Luckily, Giuffre found-out about a pilot program at Cincinnati State called Get Skills to Work. Partially sponsored by G.E. and Boeing, the four-week program trains veterans for manufacturing jobs. After completing it, Giuffre quickly got a job at CTL Aerospace, another sponsor of the program. Giuffre helps the company make aircraft engine parts.
"It's, you know, using your hands," Spc. Giuffre, who's still in the National Guard, said. "Time flies when you're doing it. And it's definitely interesting work. Something I've never done before."
The man who hired Giuffre, CTL Aerospace's Jim Golem, serves as president of the advisory board for the program. He doesn't know why more Tri-State manufacturing companies don't participate, especially considering the civilian applicants he's used to seeing.
"A lot of times, we're lucky if they show-up on time. They're not dressed for an interview, in a lot of cases," he said. "Communication skills are lacking. Generally we're looking for a good, positive attitude --- someone who wants to work.
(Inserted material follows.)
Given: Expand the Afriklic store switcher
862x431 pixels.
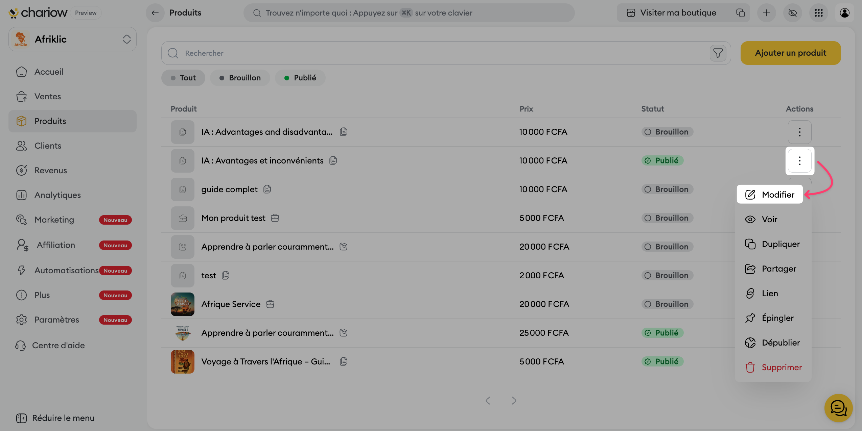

And sometimes that doesn't come across in the interview. So that's the biggest challenge employers are facing, including myself."
However, he notices that veterans like Spc. Giuffre present themselves differently.
"They want to work," said Golem. "They've got a positive attitude. They're smart. You know, they get in there, they get the job done. If they need to think on their toes and make decisions they can do that, as well."
It also helps to have two huge international companies backing the program, according to Darrell Smith, the manager of Veteran Student Affairs at Cincinnati State.
"When you hear the name G.E. and Boeing, I mean who wouldn't want to work for those companies?" said Smith. "So when veterans hear G.E., they say, 'Man, oh great!'"
Just weeks ago, U.S. Navy veteran Sadarriel Clea graduated from the program. She'd like to get a job on the administrative side.
"Manufacturing is not what everyone thinks of it as," Clea said, adding, "You get to interact face-to-face with buyers and vendors. So manufacturing is a good job for anyone."
Now if she can just find a Tri-State company that will put her new skills to work, she'll be all set.
Get Skills to Work started at Cincinnati State but is now expanding nationwide, according to Smith and the local program's executive director, Christine Yancey. Money from G.E. and Boeing helps fund student scholarships, she said. Veterans also qualify for a number of benefits that help pay their tuition for the four-week program.
Golem is spreading the word among Tri-State company executives because their businesses can participate for free and they will learn about well-qualified prospective employees.